How to Configure GPU for Working with LLM Models

Configuring a GPU for working with large language models (LLM) requires considering several factors, such as hardware compatibility, driver installation, software configuration, and environment optimization. In this article, we will discuss step-by-step how to prepare your GPU for efficient work with LLM models.

1. Choosing the Right GPU

Before starting the configuration, it is important to choose the right GPU. LLM models require a lot of GPU memory (VRAM) and computational power.
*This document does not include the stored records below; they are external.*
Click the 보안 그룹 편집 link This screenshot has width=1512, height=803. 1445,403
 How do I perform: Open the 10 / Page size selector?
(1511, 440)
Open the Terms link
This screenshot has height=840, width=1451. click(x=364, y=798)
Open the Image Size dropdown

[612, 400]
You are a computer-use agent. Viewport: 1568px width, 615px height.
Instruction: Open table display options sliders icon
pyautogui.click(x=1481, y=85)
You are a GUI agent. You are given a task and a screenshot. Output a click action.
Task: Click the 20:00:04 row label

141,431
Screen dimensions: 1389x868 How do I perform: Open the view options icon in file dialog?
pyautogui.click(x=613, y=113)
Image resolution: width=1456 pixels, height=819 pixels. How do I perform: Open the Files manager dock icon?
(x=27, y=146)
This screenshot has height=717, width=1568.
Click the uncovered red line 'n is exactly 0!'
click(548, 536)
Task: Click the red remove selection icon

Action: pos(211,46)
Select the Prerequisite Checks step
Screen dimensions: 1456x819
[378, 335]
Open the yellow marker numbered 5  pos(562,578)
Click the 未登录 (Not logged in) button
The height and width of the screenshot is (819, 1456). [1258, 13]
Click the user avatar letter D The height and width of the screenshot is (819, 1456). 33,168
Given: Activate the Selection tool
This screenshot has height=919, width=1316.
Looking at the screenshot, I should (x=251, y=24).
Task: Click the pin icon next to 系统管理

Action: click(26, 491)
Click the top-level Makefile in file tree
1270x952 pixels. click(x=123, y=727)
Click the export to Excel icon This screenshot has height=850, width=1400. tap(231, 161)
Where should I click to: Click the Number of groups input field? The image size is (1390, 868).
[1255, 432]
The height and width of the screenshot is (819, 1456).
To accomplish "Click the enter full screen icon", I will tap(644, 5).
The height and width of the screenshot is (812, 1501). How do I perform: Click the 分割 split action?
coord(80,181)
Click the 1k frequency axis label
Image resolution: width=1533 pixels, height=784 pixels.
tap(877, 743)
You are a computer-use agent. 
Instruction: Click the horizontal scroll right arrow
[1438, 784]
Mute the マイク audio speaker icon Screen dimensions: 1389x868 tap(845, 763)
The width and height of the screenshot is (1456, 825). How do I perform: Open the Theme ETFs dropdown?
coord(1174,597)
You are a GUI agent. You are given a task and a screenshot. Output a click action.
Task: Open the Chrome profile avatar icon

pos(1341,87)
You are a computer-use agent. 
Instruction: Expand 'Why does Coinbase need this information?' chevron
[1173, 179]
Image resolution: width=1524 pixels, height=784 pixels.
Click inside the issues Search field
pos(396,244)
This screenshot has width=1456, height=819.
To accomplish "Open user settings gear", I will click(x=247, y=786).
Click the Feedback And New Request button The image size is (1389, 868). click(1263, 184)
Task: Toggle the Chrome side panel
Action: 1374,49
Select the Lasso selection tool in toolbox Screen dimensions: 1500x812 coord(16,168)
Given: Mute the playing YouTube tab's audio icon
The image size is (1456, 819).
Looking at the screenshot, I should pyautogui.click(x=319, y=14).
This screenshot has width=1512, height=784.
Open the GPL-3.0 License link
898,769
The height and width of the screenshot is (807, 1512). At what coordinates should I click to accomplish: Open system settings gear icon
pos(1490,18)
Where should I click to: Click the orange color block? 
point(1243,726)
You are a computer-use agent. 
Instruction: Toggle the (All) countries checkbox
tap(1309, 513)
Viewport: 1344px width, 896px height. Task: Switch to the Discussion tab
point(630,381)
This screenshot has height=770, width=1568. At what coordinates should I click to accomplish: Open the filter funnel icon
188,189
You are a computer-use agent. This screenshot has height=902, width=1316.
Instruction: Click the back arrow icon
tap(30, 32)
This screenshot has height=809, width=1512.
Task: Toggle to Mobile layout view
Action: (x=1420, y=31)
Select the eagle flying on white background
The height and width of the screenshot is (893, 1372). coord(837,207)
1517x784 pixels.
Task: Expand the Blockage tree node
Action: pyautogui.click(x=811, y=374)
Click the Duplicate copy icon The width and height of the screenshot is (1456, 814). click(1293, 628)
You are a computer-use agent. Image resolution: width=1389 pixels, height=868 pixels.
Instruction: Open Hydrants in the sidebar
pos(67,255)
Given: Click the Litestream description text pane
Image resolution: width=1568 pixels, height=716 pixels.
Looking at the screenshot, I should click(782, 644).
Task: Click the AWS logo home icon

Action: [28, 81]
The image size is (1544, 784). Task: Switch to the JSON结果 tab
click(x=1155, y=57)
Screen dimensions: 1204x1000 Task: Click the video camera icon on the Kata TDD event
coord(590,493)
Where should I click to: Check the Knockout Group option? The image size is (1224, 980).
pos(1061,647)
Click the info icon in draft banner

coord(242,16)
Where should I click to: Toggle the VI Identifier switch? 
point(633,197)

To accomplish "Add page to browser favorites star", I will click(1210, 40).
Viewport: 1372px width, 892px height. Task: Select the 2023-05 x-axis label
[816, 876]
The most popular options are:

NVIDIA A100 – ideal for large models with a large number of parameters.
NVIDIA RTX 3090/4090 – a good choice for smaller models and experiments.
AMD MI200 – an alternative to NVIDIA, but requires additional steps in configuration.

2. Installing GPU Drivers

For NVIDIA Cards

Downloading Drivers:
- Visit the NVIDIA Driver Downloads page.
- Select the graphics card model and operating system.

Installing Drivers:

sudo apt update
sudo apt install -y nvidia-driver-535
sudo reboot

Checking Installation:
```
nvidia-smi
```

For AMD Cards

Downloading Drivers:
- Visit the AMD Driver Support page.
- Select the graphics card model and operating system.

Installing Drivers:

sudo apt update
sudo apt install -y rocm-opencl-runtime
sudo reboot

Checking Installation:
```
rocminfo
```

3. Installing CUDA and cuDNN

Installing CUDA

Downloading CUDA:
- Visit the CUDA Toolkit Archive page.
- Select the appropriate version for your system.

Installing CUDA:

sudo dpkg -i cuda-repo-<distro>_<version>_amd64.deb
sudo apt-key adv --fetch-keys https://developer.download.nvidia.com/compute/cuda/repos/<distro>/x86_64/3bf863cc.pub
sudo apt update
sudo apt install -y cuda

Adding CUDA to the PATH Variable:

echo 'export PATH=/usr/local/cuda/bin:$PATH' >> ~/.bashrc
echo 'export LD_LIBRARY_PATH=/usr/local/cuda/lib64:$LD_LIBRARY_PATH' >> ~/.bashrc
source ~/.bashrc

Installing cuDNN

Downloading cuDNN:
- Register on the NVIDIA cuDNN page.
- Download the appropriate version for your system.

Installing cuDNN:

sudo dpkg -i cudnn-local-repo-<distro>_<version>_amd64.deb
sudo apt update
sudo apt install -y libcudnn8

4. Configuring the Development Environment

Installing Python and Libraries

Installing Python:

sudo apt update
sudo apt install -y python3 python3-pip python3-venv

Creating a Virtual Environment:

python3 -m venv llm-env
source llm-env/bin/activate

Installing Libraries:

pip install torch torchvision torchaudio --extra-index-url https://download.pytorch.org/whl/cu118
pip install transformers datasets accelerate

5. Configuring the LLM Model

Example of Model Configuration with the Transformers Library

from transformers import AutoModelForCausalLM, AutoTokenizer

# Loading the model and tokenizer
model_name = "bigscience/bloom"
tokenizer = AutoTokenizer.from_pretrained(model_name)
model = AutoModelForCausalLM.from_pretrained(model_name, device_map="auto")

# Preparing the input
input_text = "How to configure GPU for working with LLM models?"
inputs = tokenizer(input_text, return_tensors="pt").to("cuda")

# Generating the response
outputs = model.generate(**inputs, max_length=100)
print(tokenizer.decode(outputs[0], skip_special_tokens=True))

6. Optimizing Performance

Using the Accelerate Library

The Accelerate library allows for easy scaling of models across multiple GPUs.

from accelerate import Accelerator

accelerator = Accelerator()
model, optimizer = accelerator.prepare(model, optimizer)

Using DeepSpeed

DeepSpeed is a tool for optimizing large models.

deepspeed --num_gpus=4 train.py

Summary

Configuring a GPU for working with LLM models requires considering several factors, such as choosing the right hardware, installing drivers, configuring software, and optimizing the environment. Thanks to this article, you should be able to prepare your GPU for efficient work with large language models.